Neutrophils are the first responders during the inflammatory phase. These cells help remove invading bacteria and cellular debris. Macrophages have a similar role but subsequently go on to a phenotypic transition that stimulates and attracts cells like fibroblasts and keratinocytes. Researchers have noted that macrophages aid in the initiation of angiogenesis.5 While their role is entirely known, lymphocytes such as t-lymphocytes also hold an important role in the inflammatory phase. They are believed to release important cytokines for cell-to-cell communication, thereby helping to defend the wound from pathogens and also assist in the process of regulating inflammation. As such, this allows the proliferative phase to peak.3-6
The proliferative phase is characterized by the migration and maturation of fibroblasts and endothelial cells. These cells are necessary for wound healing as they promote collagen formation, support capillary growth and establish the foundation for granulation tissue. Fibroblasts are also extremely important in the formation of the extracellular matrix as these cells are known to produce collagen, glycosaminoglycans and proteoglycans. The proliferative phase is quite robust but eventually ceases, leading the way to the long-term phase of remodeling.

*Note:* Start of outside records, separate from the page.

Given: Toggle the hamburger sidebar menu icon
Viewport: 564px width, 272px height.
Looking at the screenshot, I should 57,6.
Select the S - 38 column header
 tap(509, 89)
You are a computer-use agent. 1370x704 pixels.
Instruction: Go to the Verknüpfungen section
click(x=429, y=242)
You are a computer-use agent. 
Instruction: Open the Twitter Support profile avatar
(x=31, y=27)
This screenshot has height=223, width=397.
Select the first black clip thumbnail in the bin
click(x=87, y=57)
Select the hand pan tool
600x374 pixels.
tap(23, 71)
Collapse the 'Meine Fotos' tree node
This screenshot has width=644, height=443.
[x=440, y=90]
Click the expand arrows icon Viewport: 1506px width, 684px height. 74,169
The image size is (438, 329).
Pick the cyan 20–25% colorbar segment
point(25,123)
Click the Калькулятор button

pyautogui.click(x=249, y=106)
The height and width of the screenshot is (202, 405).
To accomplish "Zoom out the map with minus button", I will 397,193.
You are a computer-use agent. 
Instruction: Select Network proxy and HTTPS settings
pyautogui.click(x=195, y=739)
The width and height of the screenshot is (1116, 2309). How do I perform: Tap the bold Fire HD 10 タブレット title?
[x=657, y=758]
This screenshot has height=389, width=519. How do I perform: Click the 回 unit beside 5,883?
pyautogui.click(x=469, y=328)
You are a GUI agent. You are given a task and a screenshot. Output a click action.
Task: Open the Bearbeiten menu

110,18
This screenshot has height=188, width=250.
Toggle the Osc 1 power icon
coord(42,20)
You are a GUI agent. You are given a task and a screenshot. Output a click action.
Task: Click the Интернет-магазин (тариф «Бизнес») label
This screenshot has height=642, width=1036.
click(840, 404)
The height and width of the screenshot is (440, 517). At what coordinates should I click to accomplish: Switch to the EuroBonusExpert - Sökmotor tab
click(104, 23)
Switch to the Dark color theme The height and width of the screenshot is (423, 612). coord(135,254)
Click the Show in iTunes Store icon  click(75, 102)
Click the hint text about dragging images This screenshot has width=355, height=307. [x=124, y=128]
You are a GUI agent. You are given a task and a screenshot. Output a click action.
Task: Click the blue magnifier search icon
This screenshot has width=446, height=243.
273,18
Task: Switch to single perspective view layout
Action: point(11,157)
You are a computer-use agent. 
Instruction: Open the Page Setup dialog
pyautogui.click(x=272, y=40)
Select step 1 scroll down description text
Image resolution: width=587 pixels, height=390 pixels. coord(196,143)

Remodeling is the last and final phase of wound healing. During this phase, the extracellular matrix is remodeled in order to support the architecture of normal tissues. Perhaps the most obvious sign of remodeling is the physical wound contraction, which occurs with the help of myofibroblasts.6 The remodeling phase is well known to be a slow process, often lasting years.
Key Factors That Have A Negative Impact On Wound Healing
Any disruption to the aforementioned wound healing phases will lead to delayed healing or chronic wounds. Some of the most common interruptions to wound healing include ischemia, sensory neuropathy and infection.